* Problem requirements: Within the entries that follow, show each line where the word "agent" occurs.

* Data for processing:
◆ ◆ ◆

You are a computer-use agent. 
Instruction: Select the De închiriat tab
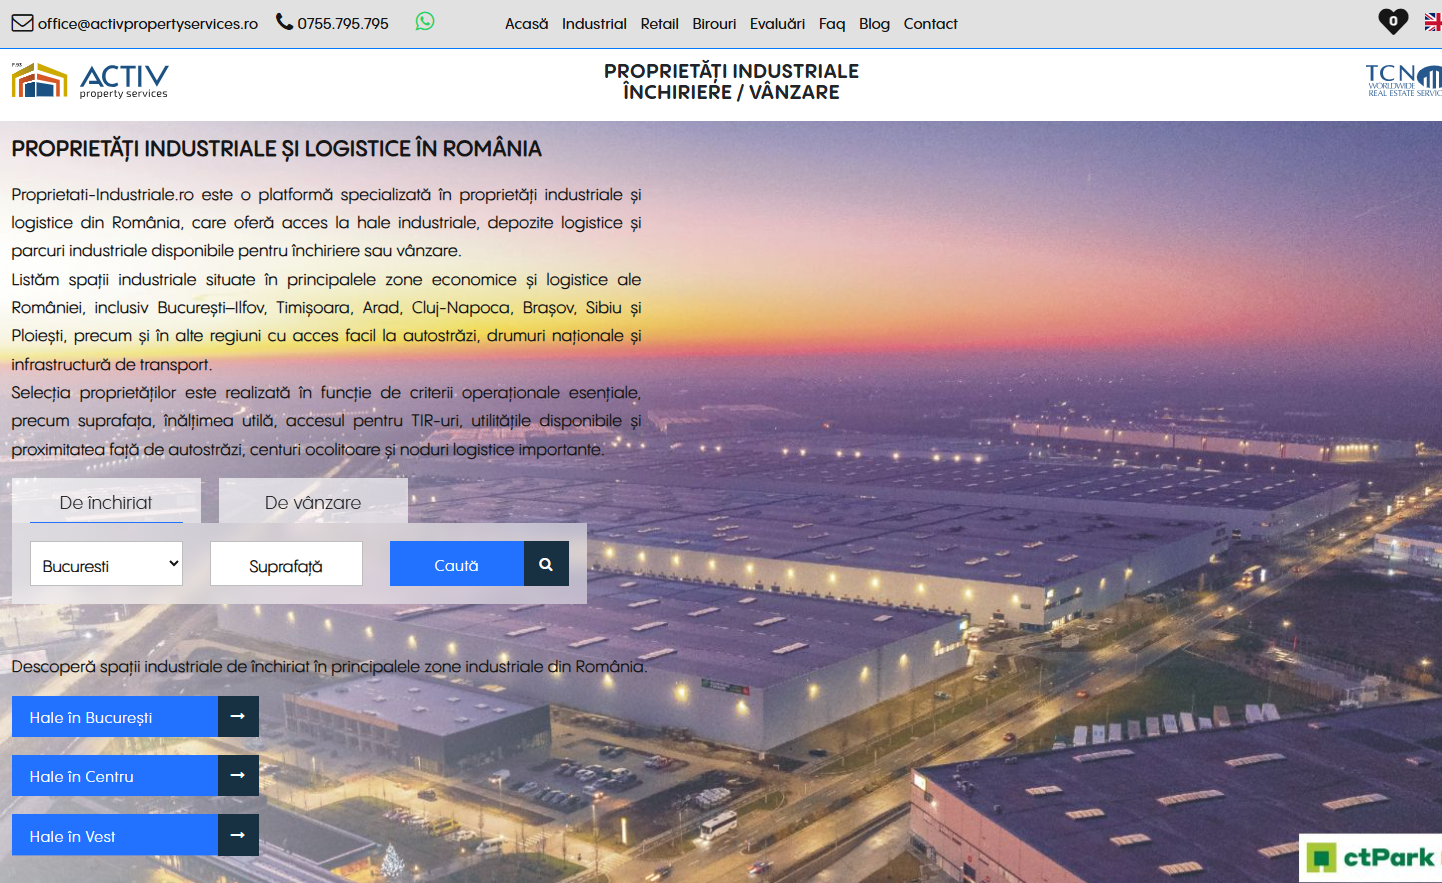105,502
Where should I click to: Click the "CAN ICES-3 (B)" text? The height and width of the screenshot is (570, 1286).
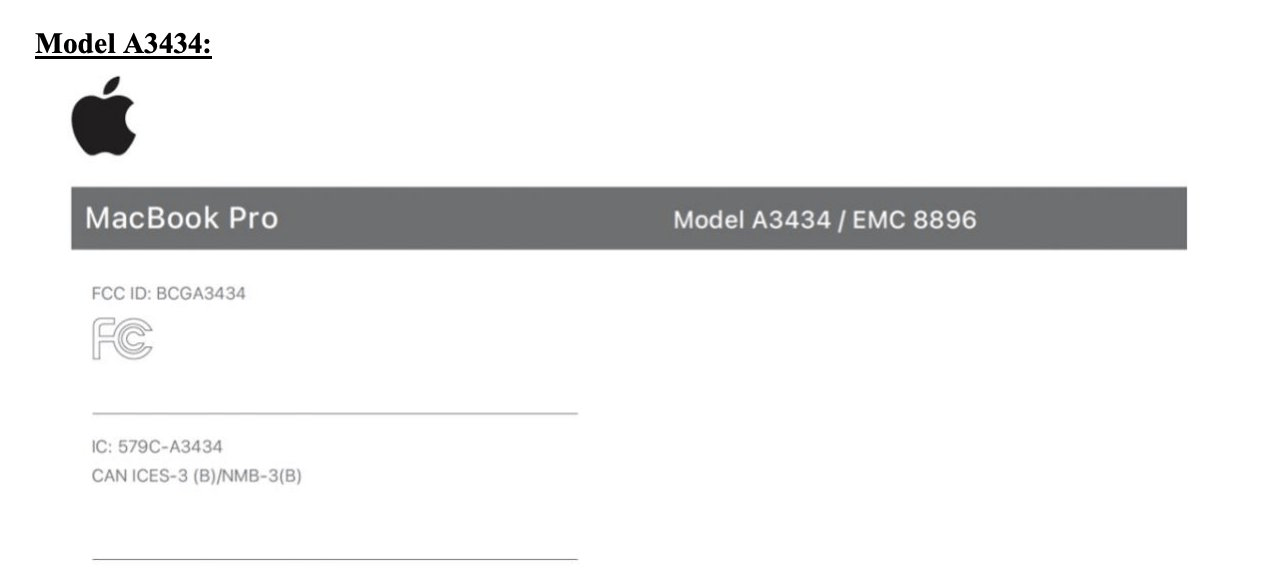(x=148, y=476)
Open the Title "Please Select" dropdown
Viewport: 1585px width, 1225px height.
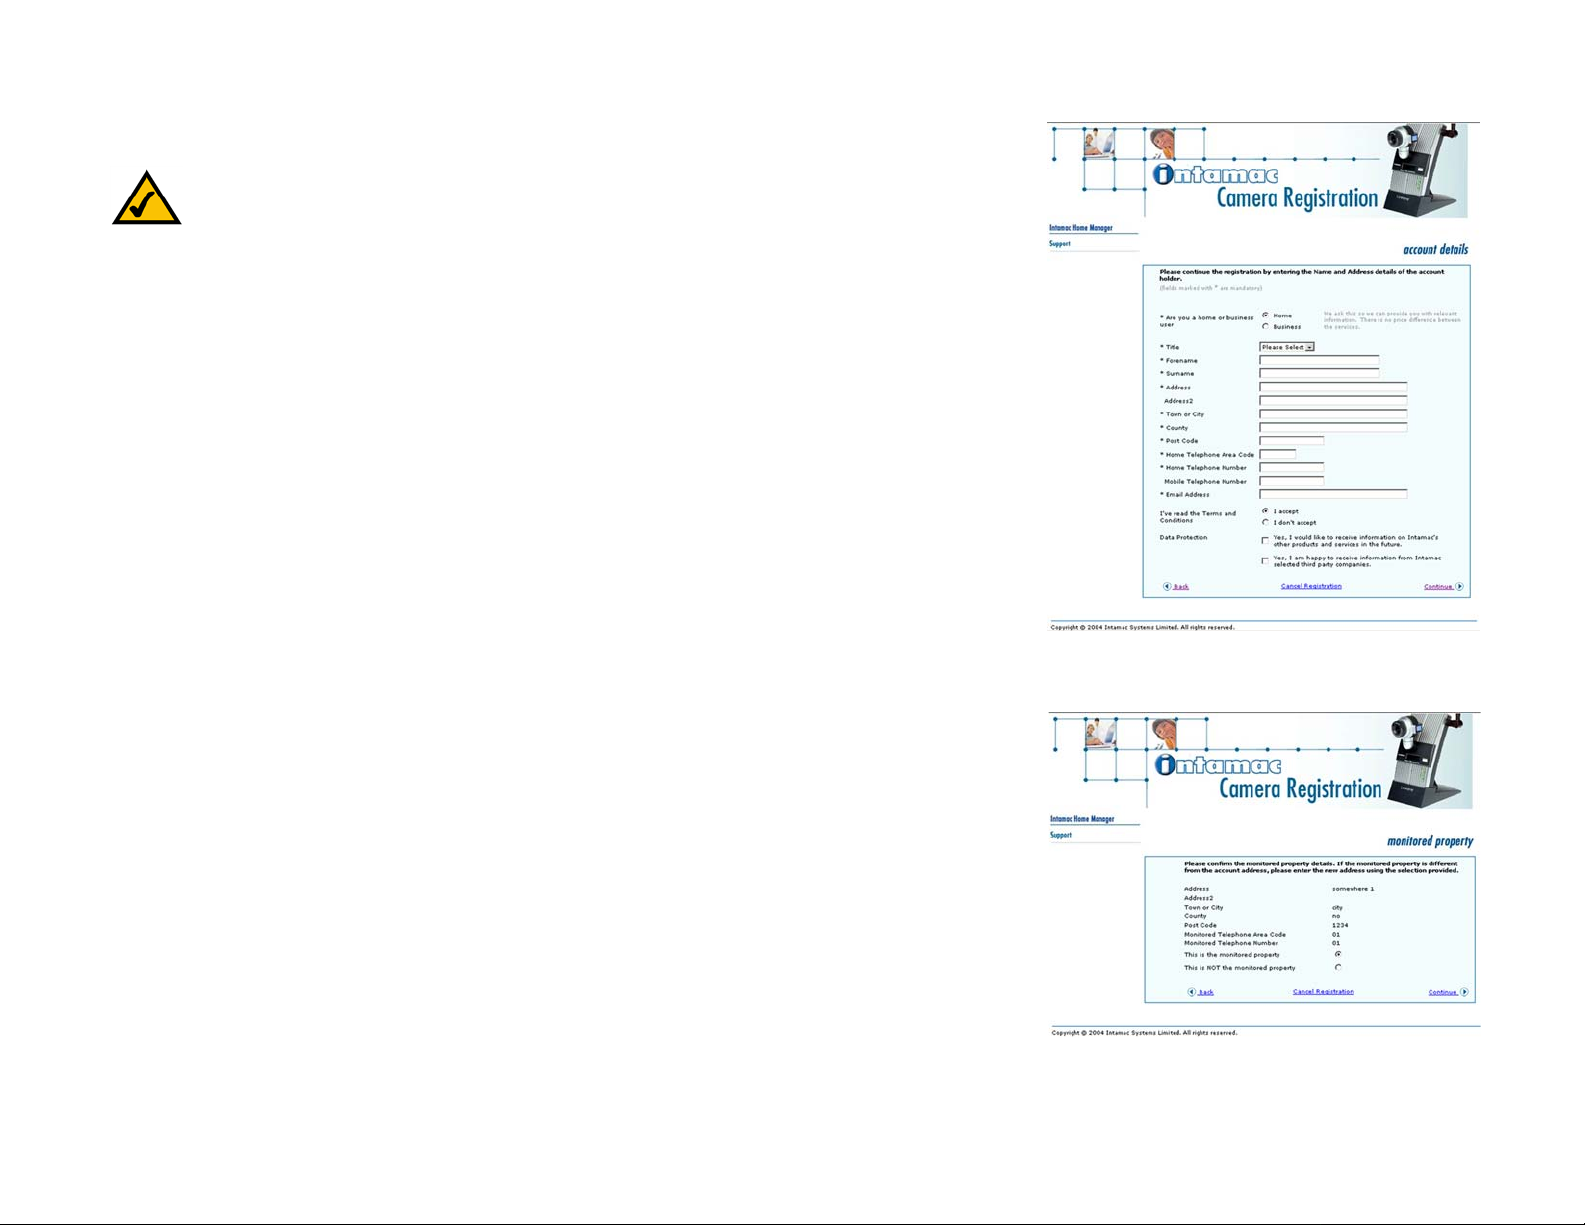click(x=1287, y=347)
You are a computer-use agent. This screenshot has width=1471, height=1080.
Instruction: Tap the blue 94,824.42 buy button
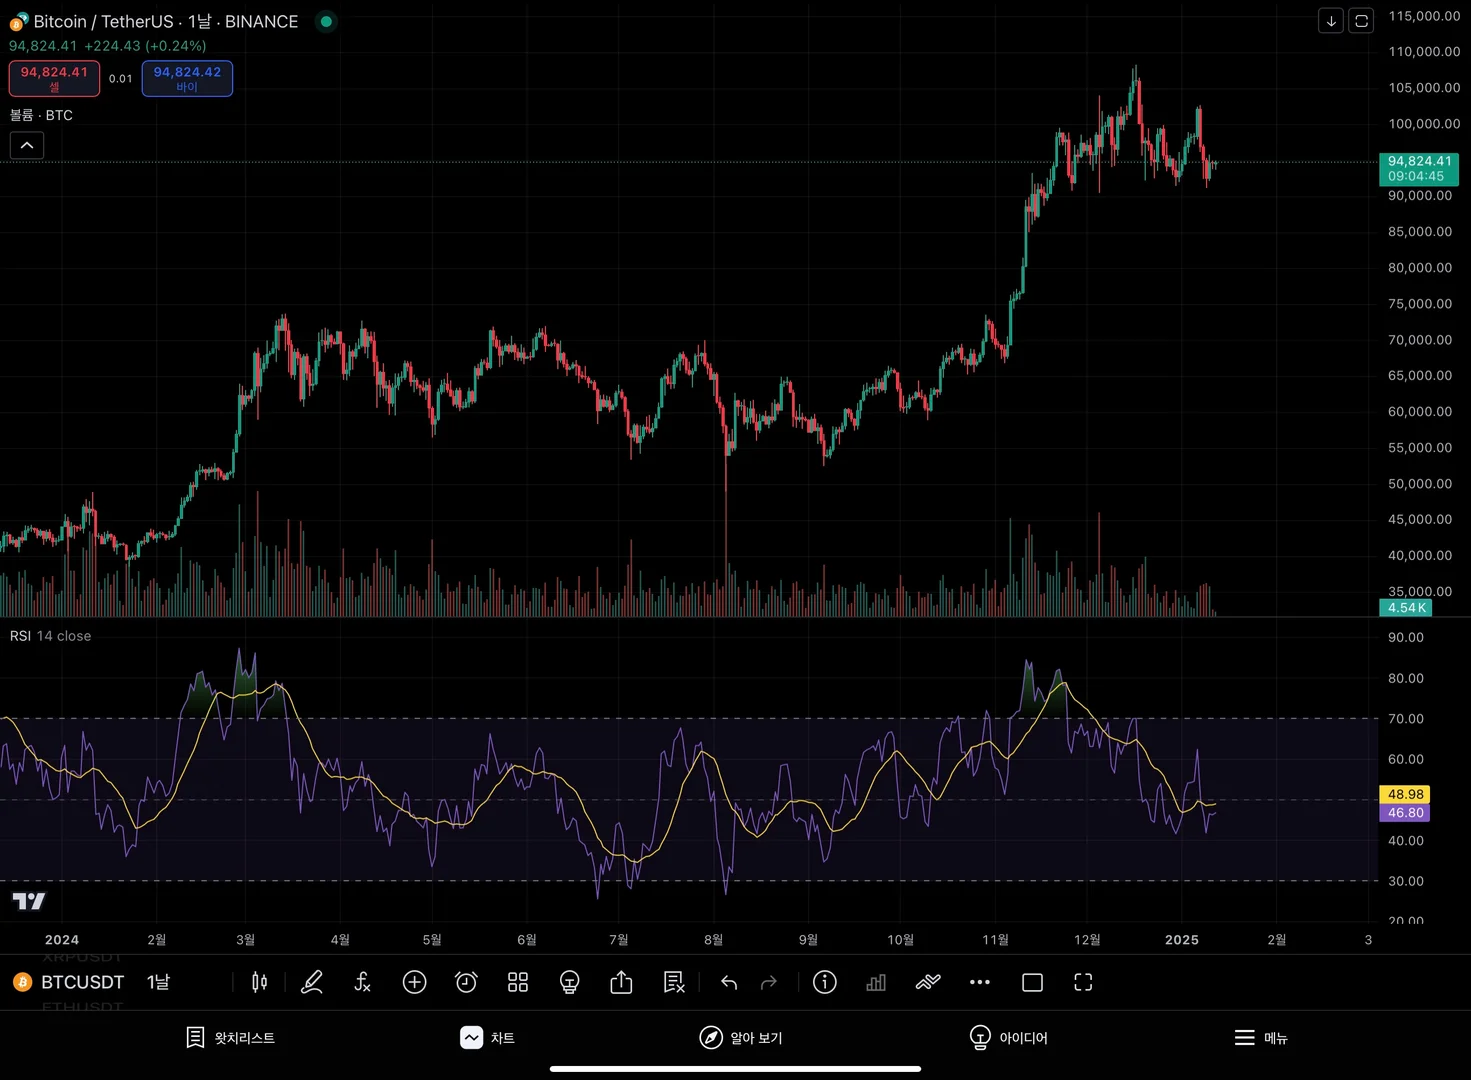coord(187,78)
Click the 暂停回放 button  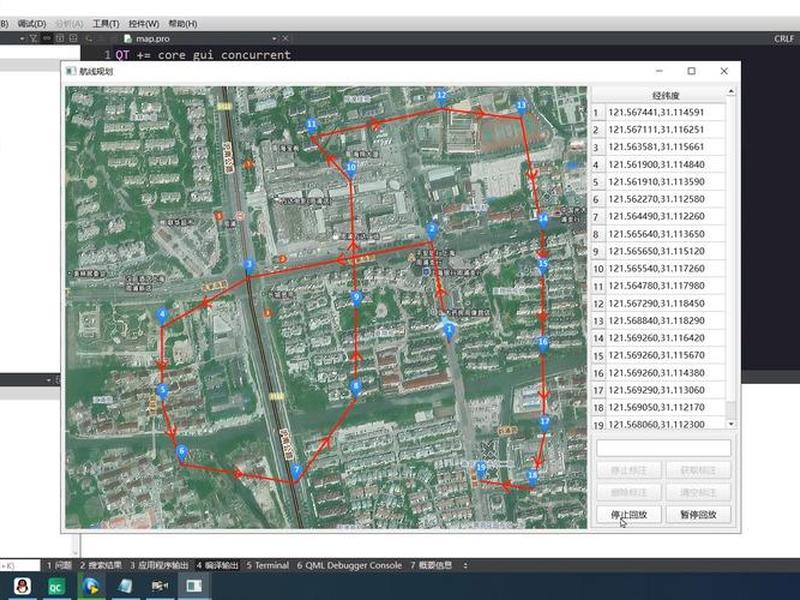(698, 514)
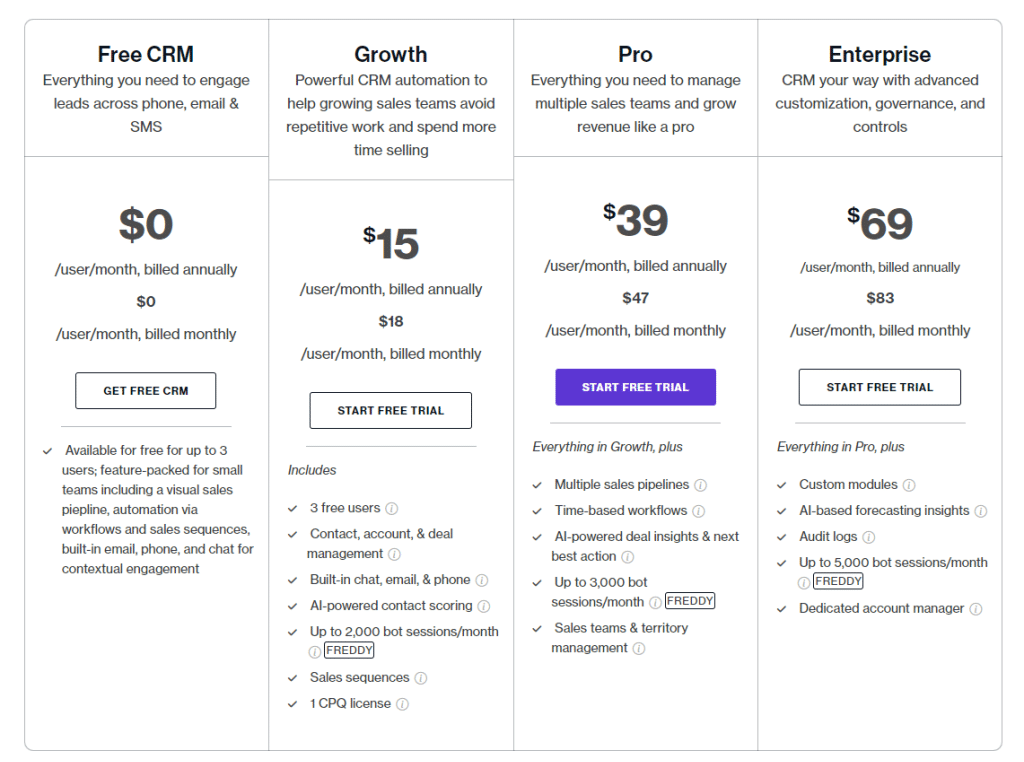Open info for AI-based forecasting insights
The width and height of the screenshot is (1024, 762).
[981, 511]
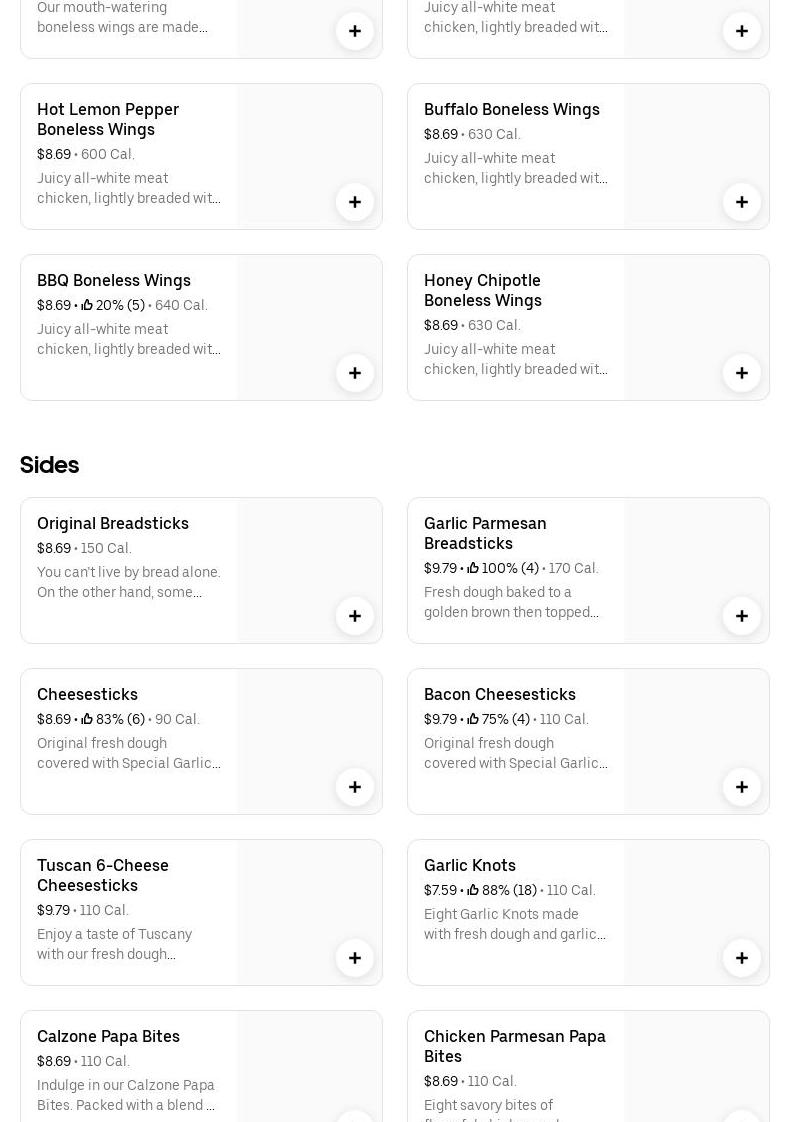
Task: Add Original Breadsticks using plus icon
Action: point(355,616)
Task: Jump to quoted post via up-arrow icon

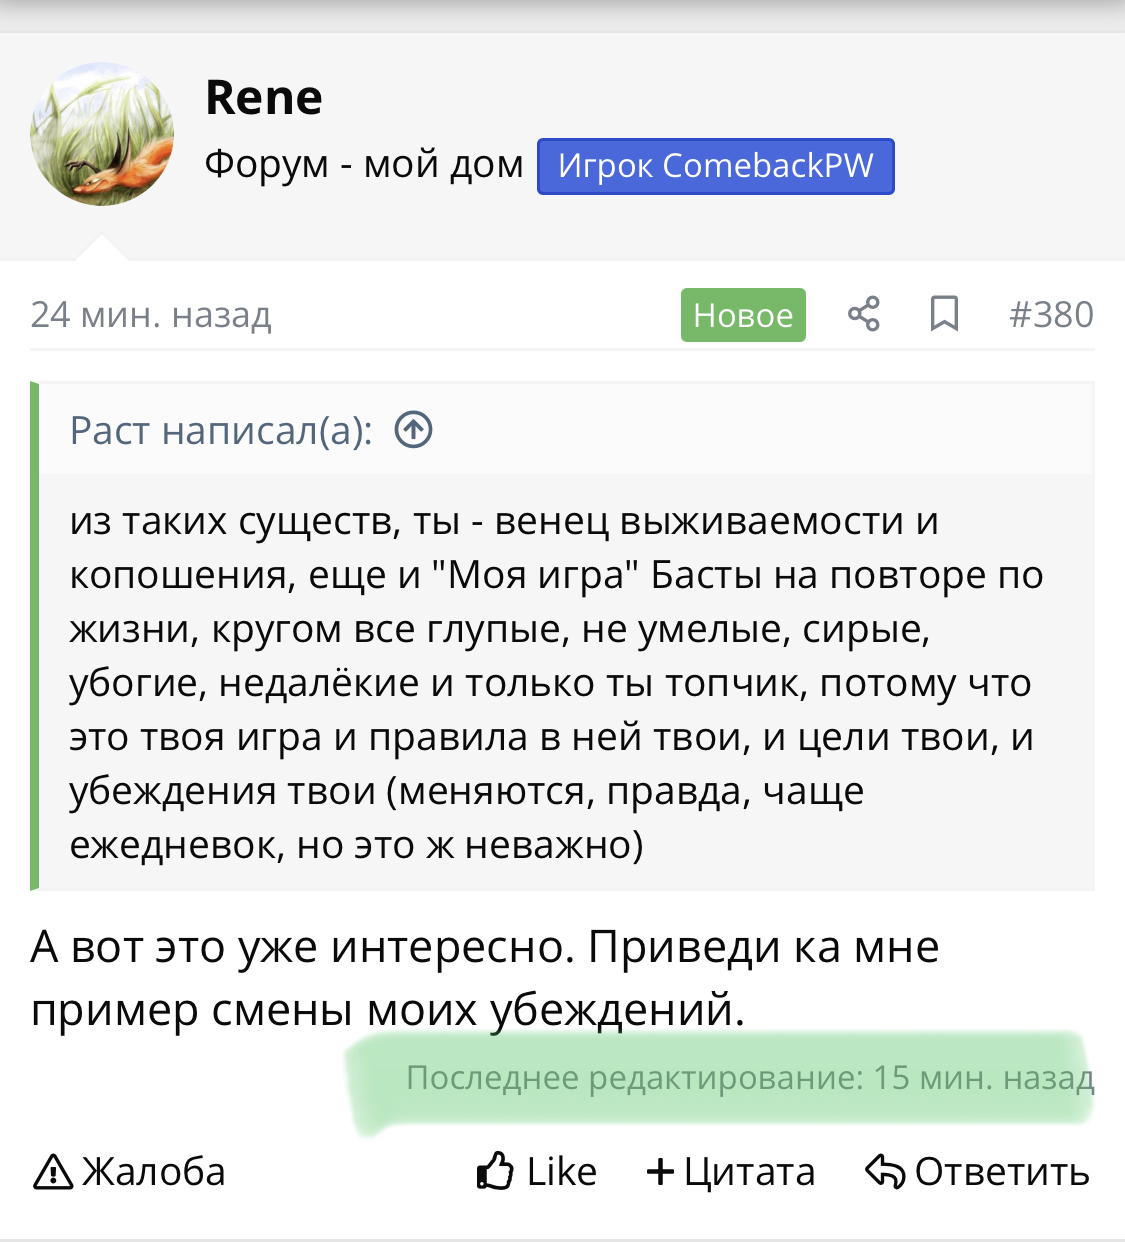Action: pos(414,430)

◆ ◆ ◆

* Answer box:
You are a computer-use agent. 
You are a computer-use agent. This screenshot has width=1471, height=1080.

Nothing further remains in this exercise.